Obviamente não consta na Exposição de Motivos do Governador Fernando Pimentel que a medida foi concebida especialmente para Bernardo Paz. Para todos os fins, vale o dogma de que as leis são gerais e abstratas. Mas a Lei Teresoca também não explicitava que ela foi concebida única e exclusivamente para agradar Assis Chateaubriand.
Não causa surpresa, portanto, que a “Lei Inhotim” (vamos chamá-la assim) teve como primeiro “cliente” justamente Bernardo Paz. Segundo a Folha noticiou na última segunda feira, o empresário e o Estado de Minas Gerais firmaram um acordo prevendo a transferência de 20 obras de arte do acervo de Inhotim para a quitação de uma dívida tributária que era de R$ 471,6 milhões – mas que foi reduzida para R$ 111,8 milhões com a adesão das empresas de Paz ao último “refis” aberto pelo governo de Fernando Pimentel.
Segundo a reportagem de Carolina Linhares, o valor exato das obras ainda será submetido a avaliação de especialistas e depende de homologação judicial. As condições do acordo, contudo, revelam o quanto o negócio será vantajoso para Bernardo Paz.
Além de abater a dívida do empresário, o governo de Minas Gerais ainda teria aceitado a condição de não colocar as obras à venda no mercado. Ou seja, sob o pretexto de manter em Minas parte do patrimônio artístico exposto em Inhotim, a equipe de Fernando Pimentel teria concordado em imobilizar um ativo que poderia render centenas de milhões de reais se levado a leilão – uma medida incompreensível num Estado que se encontra à beira da falência.

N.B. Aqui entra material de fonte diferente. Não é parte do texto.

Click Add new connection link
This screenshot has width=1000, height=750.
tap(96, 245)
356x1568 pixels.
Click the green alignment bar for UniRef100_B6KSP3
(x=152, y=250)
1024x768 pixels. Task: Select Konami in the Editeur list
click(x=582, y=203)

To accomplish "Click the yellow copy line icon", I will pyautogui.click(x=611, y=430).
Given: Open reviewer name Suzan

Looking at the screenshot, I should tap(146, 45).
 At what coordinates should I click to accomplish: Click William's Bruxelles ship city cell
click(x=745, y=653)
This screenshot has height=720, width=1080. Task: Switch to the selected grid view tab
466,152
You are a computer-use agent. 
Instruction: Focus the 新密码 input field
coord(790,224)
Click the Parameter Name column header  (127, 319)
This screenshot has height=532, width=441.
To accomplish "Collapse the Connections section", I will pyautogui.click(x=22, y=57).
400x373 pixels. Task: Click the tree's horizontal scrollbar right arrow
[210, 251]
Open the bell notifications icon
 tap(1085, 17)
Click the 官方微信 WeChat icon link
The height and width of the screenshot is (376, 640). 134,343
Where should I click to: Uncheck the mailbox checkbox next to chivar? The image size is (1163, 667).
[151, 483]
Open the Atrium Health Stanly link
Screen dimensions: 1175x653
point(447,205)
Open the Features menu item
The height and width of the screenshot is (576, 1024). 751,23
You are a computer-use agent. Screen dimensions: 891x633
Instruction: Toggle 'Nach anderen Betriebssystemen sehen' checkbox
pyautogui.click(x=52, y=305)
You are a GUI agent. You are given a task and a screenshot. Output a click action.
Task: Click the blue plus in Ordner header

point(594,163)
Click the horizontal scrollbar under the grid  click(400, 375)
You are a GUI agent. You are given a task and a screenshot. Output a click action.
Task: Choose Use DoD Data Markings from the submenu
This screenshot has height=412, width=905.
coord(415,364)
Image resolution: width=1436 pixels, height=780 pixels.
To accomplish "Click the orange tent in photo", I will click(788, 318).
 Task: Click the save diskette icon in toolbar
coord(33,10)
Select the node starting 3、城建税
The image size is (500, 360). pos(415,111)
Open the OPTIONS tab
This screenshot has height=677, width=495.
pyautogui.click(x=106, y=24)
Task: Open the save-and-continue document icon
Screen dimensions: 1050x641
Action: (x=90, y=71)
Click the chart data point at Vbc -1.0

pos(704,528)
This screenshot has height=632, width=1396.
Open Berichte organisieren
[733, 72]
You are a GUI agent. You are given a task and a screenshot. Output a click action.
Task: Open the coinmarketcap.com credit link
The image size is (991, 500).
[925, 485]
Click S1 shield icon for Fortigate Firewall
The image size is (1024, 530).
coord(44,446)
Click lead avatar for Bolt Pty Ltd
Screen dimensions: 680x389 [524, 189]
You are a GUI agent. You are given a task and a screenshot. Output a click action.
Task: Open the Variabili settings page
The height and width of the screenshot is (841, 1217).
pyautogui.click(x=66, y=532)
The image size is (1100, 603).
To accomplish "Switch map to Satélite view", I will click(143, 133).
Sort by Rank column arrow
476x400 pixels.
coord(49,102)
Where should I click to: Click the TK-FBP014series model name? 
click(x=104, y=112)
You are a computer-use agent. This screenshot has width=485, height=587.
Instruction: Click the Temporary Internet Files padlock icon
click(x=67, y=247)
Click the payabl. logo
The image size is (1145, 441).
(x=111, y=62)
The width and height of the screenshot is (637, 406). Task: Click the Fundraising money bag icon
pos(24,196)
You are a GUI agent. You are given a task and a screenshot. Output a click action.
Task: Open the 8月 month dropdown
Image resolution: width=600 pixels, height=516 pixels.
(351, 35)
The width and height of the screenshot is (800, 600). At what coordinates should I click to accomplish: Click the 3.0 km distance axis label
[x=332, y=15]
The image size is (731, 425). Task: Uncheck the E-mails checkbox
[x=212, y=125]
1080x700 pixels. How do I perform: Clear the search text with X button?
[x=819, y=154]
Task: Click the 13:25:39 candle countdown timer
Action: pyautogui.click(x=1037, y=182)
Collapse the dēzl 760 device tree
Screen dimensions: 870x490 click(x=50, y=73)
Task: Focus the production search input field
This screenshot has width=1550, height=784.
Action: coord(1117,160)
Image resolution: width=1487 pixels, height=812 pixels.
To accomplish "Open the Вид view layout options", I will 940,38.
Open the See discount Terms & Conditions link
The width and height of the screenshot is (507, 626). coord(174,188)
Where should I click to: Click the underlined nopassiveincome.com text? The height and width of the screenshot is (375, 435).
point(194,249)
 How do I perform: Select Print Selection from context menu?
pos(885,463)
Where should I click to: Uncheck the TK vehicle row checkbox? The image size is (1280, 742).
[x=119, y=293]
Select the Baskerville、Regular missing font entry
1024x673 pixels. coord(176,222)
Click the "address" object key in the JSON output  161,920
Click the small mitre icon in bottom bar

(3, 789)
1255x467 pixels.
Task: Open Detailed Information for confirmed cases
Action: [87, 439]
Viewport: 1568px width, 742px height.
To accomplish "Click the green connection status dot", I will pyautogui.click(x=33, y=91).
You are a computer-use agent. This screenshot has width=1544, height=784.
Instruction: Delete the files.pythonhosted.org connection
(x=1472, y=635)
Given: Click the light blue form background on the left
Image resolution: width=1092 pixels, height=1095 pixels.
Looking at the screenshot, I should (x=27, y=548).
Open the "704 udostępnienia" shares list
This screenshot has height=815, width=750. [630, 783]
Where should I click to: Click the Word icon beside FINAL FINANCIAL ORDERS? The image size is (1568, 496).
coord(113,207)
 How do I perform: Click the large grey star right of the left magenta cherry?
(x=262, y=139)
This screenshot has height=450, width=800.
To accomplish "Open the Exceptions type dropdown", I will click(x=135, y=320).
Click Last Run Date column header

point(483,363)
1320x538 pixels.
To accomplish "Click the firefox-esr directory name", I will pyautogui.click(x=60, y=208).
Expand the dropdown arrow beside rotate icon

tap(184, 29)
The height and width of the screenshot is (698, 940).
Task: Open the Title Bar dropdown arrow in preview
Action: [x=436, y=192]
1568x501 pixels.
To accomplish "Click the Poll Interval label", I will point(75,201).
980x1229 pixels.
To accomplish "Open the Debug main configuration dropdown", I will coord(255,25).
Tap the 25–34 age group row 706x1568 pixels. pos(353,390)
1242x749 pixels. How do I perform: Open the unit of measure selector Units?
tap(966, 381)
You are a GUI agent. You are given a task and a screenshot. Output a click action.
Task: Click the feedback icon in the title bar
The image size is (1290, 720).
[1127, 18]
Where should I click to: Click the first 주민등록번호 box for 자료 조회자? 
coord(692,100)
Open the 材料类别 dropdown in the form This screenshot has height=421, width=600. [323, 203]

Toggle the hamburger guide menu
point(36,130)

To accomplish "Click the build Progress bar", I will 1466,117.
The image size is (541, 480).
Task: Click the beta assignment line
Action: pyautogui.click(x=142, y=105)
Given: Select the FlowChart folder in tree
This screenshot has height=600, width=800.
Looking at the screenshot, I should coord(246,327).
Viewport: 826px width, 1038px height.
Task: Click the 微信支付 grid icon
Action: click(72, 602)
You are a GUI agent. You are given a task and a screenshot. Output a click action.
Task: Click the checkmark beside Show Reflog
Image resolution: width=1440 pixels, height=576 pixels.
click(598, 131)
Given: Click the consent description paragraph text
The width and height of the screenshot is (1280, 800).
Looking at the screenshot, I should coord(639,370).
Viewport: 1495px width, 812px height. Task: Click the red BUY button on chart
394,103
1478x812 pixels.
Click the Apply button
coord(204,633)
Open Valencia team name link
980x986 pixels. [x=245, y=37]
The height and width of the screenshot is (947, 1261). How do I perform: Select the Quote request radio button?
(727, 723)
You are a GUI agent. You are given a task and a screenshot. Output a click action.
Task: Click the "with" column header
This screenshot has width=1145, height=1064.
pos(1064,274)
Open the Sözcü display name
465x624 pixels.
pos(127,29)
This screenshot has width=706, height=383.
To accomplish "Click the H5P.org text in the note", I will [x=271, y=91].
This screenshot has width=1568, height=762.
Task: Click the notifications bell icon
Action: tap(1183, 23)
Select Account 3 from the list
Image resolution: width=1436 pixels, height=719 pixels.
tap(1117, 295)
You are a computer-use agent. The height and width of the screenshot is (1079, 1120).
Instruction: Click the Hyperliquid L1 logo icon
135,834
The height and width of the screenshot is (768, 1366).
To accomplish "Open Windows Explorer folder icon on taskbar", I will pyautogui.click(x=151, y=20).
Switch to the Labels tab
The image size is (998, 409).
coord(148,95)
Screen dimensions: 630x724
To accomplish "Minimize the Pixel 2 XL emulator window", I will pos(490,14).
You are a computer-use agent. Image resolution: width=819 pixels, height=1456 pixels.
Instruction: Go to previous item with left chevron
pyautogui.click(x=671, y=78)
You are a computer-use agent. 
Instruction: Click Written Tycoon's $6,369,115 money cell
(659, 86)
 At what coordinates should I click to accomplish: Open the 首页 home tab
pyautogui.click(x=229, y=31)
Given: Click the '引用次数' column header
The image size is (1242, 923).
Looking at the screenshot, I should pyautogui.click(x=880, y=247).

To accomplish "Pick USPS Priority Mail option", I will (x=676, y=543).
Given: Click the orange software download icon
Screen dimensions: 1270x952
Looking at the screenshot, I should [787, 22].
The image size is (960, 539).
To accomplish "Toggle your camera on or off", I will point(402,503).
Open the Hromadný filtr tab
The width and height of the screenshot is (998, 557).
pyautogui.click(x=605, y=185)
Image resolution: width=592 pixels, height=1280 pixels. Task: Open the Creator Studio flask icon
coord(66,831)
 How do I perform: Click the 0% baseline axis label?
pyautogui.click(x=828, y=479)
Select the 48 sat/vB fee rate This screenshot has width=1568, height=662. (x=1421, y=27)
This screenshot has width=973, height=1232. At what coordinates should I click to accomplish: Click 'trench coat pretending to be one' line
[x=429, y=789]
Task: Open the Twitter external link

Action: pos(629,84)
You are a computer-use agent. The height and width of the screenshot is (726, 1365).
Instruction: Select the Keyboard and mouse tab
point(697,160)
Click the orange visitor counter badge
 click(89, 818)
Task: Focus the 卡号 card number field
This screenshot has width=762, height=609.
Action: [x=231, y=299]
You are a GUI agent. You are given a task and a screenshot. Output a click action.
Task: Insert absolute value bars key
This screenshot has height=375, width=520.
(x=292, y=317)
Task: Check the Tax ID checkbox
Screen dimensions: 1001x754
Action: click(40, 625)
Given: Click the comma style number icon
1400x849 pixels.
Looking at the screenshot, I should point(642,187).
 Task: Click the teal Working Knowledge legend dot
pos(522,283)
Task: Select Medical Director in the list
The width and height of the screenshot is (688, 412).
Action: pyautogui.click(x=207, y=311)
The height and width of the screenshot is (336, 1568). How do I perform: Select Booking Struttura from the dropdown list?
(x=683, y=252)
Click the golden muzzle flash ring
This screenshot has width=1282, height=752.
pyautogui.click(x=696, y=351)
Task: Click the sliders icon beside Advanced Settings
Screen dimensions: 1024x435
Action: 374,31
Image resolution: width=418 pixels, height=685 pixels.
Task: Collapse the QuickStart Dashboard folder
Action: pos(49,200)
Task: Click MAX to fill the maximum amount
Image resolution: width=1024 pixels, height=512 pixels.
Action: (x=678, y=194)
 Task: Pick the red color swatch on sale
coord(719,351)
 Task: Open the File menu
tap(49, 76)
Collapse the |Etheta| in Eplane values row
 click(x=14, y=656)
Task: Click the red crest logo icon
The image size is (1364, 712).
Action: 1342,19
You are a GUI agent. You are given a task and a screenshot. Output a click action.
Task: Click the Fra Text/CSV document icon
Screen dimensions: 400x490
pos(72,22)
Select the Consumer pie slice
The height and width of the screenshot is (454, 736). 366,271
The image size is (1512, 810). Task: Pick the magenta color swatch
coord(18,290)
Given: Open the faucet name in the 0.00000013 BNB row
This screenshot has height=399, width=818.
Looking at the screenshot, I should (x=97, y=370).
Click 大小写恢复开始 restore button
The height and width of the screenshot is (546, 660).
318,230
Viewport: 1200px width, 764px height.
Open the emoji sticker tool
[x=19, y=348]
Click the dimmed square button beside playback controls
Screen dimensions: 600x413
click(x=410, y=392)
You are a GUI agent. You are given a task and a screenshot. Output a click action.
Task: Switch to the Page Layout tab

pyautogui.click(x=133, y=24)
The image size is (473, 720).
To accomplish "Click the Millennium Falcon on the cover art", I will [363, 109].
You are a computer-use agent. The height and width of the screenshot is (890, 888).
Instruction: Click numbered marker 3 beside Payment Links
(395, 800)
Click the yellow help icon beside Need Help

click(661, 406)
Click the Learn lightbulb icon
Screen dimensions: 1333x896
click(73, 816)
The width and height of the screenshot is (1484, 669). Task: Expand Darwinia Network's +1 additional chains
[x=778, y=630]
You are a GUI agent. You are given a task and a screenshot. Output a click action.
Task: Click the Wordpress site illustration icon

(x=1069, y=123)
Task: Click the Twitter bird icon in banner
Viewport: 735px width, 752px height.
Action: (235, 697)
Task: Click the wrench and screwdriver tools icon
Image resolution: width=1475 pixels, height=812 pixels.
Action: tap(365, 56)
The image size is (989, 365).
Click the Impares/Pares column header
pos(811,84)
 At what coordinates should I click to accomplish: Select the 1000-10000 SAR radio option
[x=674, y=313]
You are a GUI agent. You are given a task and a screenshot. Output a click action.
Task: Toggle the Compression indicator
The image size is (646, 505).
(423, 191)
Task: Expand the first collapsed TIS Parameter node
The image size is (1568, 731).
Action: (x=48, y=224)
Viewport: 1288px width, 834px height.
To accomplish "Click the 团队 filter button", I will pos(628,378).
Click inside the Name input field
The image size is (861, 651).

Mas os absurdos não param aí. Outra cláusula do acordo estabelece que, além de não poder vender as obras, o Estado de Minas concorda em cedê-las em comodato para ficarem expostas… no Inhotim! Ou seja, com esse acordo Bernardo Paz conseguiu a proeza de pagar uma dívida multimilionária repassando para o Estado de Minas 20 obras de Inhotim que não poderão ser vendidas e ainda continuarão expostas no seu próprio centro cultural.
Parece evidente, pelas condições draconianas impostas ao Estado de Minas e à sua população, que Bernardo Paz jogou com a ameaça de fechar as portas de Inhotim para, assim, quitar sua dívida tributária e continuar com a posse das obras de arte. Trata-se de velha estratégia da elite empresarial brasileira. Sob argumentos que vão da proteção aos empregos brasileiros à defesa dos interesses nacionais, passando pela promoção da cultura, grandes empresários bem articulados com a classe política impõem custos a toda a sociedade para extrair vultosos benefícios privados.
Nosso “capitalismo de compadrio” precisa urgentemente de um choque de gestão. Por mais dramático que pudesse ser para a cultura nacional, exigir que Bernardo Paz se desfizesse das obras de Inhotim para quitar a dívida tributária de suas empresas teria o efeito pedagógico de ensinar para nossa elite uma lei realmente geral e abstrata: aquela que, no seu artigo primeiro, estabelece que que só há duas coisas certas na vida, a morte e os impostos.